### Task requirements
Pull every line containing "computer" from the data.

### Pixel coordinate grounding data

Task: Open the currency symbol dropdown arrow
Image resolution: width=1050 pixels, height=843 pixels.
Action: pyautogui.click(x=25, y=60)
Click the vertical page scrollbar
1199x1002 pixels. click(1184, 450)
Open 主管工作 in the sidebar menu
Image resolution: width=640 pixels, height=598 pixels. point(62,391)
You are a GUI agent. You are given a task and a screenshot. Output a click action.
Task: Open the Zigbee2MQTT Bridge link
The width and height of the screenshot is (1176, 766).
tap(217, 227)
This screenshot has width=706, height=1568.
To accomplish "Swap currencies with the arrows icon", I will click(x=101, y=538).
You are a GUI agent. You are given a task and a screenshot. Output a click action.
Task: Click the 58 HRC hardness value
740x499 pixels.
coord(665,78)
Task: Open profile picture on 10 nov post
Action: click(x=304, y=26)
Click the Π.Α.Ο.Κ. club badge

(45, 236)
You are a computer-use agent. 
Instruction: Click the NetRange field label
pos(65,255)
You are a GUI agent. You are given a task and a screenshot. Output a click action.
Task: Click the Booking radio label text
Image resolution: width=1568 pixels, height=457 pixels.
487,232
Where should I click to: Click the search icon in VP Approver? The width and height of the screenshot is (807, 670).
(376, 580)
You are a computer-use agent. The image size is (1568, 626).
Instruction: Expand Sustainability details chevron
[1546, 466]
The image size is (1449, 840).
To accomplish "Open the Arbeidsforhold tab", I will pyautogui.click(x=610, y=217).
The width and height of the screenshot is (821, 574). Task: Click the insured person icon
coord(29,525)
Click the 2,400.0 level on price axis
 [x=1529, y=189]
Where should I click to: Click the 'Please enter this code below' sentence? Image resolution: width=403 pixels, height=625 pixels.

### Result of this exercise
You are a computer-use agent. 
You are a computer-use agent. The image size is (1568, 626).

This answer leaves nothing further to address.